Assessment of reporting biases

Had we found more than 10 studies, we would have undertaken an analysis of a funnel plot, which is a graph used to detect publication bias. We wanted to know whether the largest studies were near the average with small studies spread on both sides of the average. Variations from this assumption can indicate the existence of publication bias, but asymmetry may not necessarily be caused by publication bias.

Data synthesis

We analysed data using Review Manager 5 (Review Manager 2020). We pooled data for meta‐analysis where the participant groups were similar, and the studies assessed the same treatments with the same comparator and had similar definitions of outcome measures over a similar duration of treatment. We used a fixed‐effect model because we expected studies to be very similar. Studies reporting dichotomous data were weighted using the Mantel‐Haenszel method. We rated the strength of the evidence based on the system developed by the GRADE Working Group (Guyatt 2011).
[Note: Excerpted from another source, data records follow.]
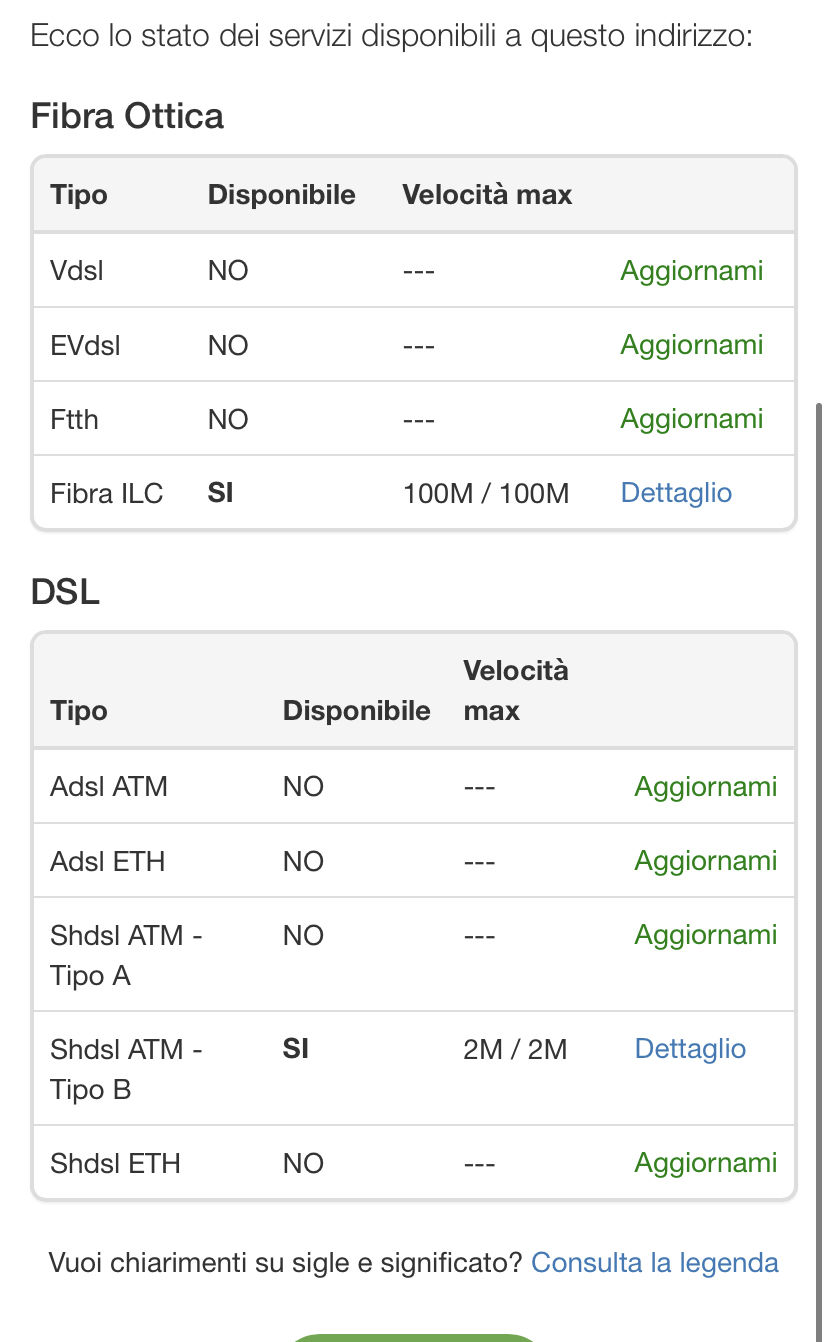Select the 2M / 2M speed value
This screenshot has width=828, height=1342.
(515, 1049)
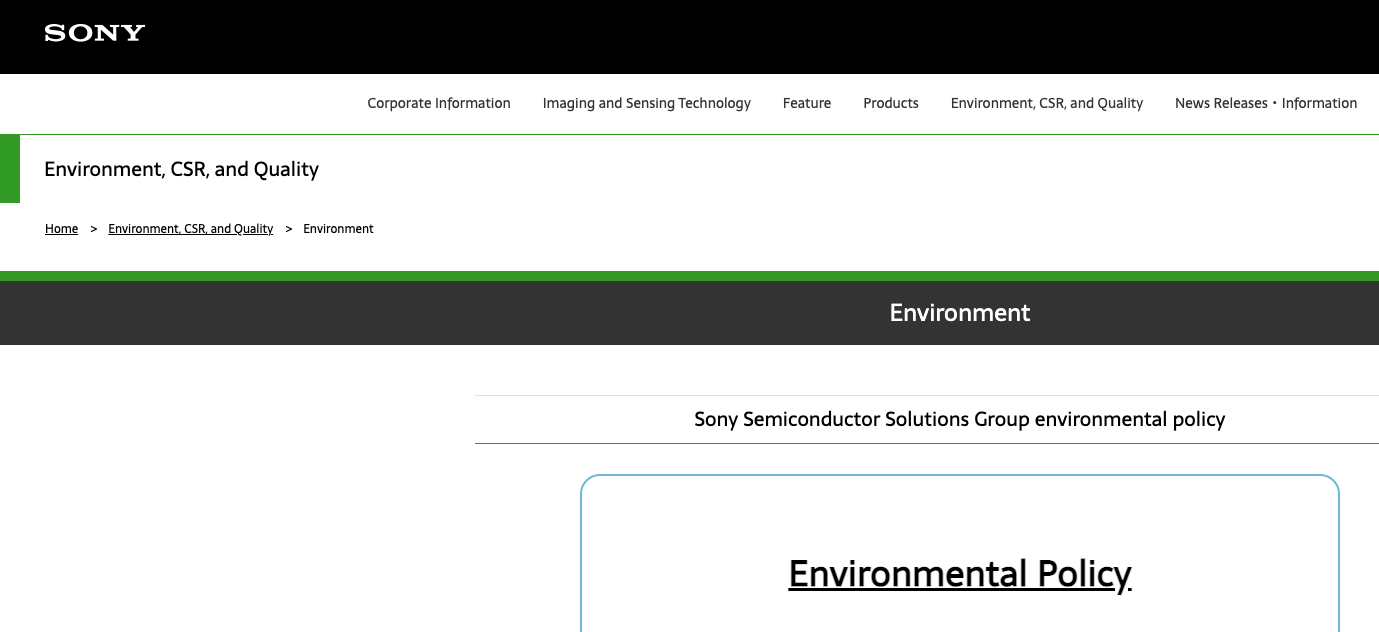Open the Corporate Information menu
The image size is (1379, 632).
[439, 103]
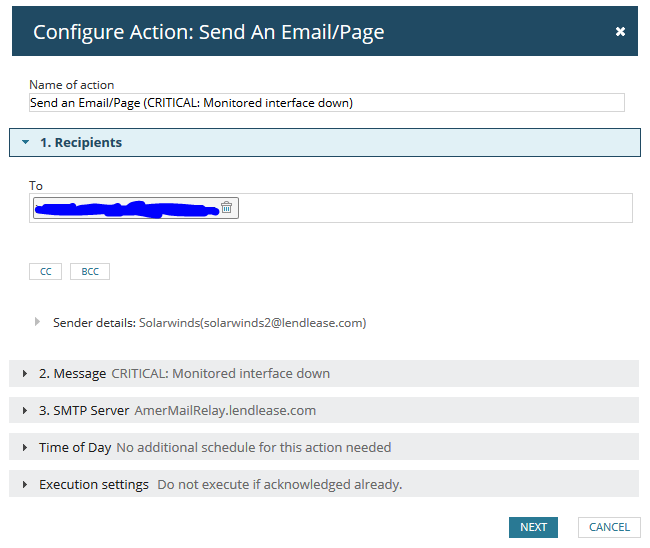Add a BCC recipient
The width and height of the screenshot is (650, 548).
pos(90,272)
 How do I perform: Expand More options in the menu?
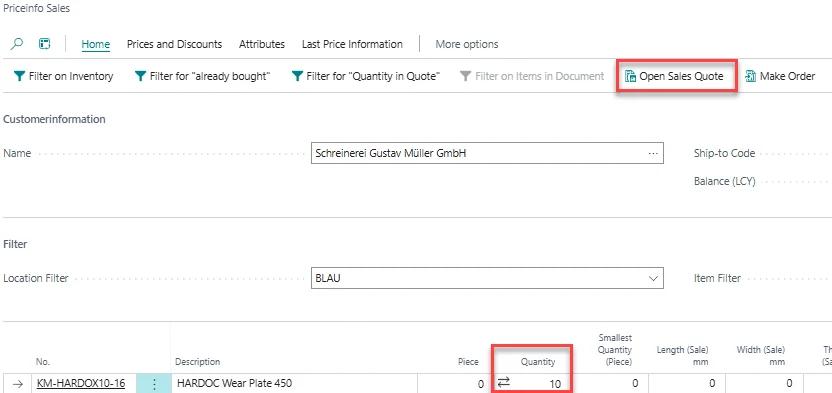[467, 45]
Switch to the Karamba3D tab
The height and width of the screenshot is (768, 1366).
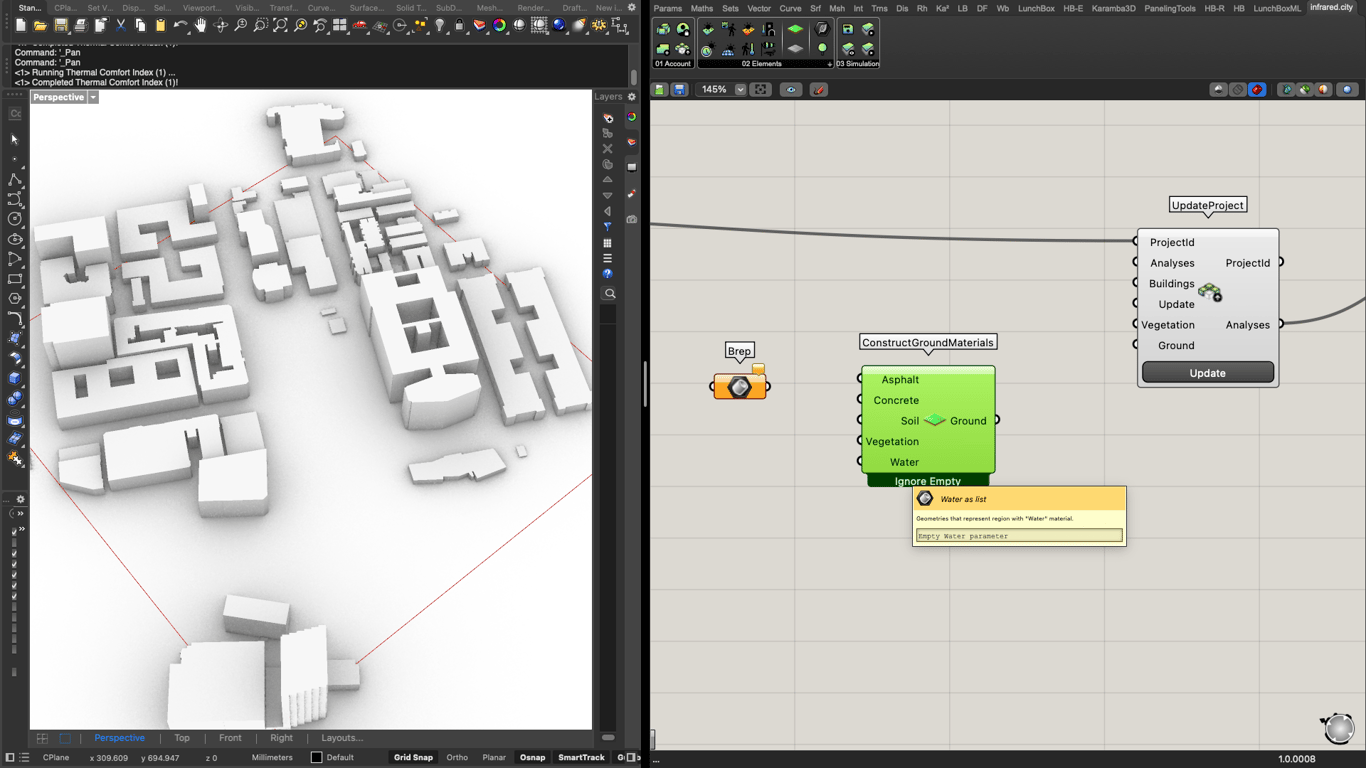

We performed a narrative analysis of data on adverse events comparing crude rates. We planned to conduct quantitative analysis of the rate of adverse events only if we located a sufficient number of prospective observational studies or randomised trials that contained data on adverse events suitable for pooling.

Subgroup analysis and investigation of heterogeneity

We planned to perform subgroup analyses of SSRIs and SNRIs, but this was not possible due to the limited number of identified studies.

Sensitivity analysis

We performed sensitivity analysis using a random‐effects model  to see if this would change the pooled results. We planned to conduct additional sensitivity analyses excluding small studies, studies with a high risk of bias, and studies published in abstract form; however, due to the limited number of trials available it was not possible to perform these analyses.

Summary of findings and assessment of the certainty of the evidence

Two review authors (BNS, KT) assessed the certainty of evidence using the GRADE approach, which considers risk of bias, inconsistency, indirectness, imprecision, and publication bias for each outcome. Evidence from RCTs starts at a level of high certainty. Concerns about any of the aforementioned domains would result in downgrading of the evidence by one or two levels; explanations for our decisions would be provided in the 'Summary of findings' tables. For example, we would downgrade one level for imprecision if the 95% CI included both a beneficial or non‐beneficial effect. We assessed the certainty of the evidence as high, moderate, low, or very low according to the GRADE approach (Guyatt 2011). We created two 'Summary of findings' tables, one for the comparison SGAs versus placebo (summary of findings Table 1), and one for SGAs versus light therapy (summary of findings Table 2).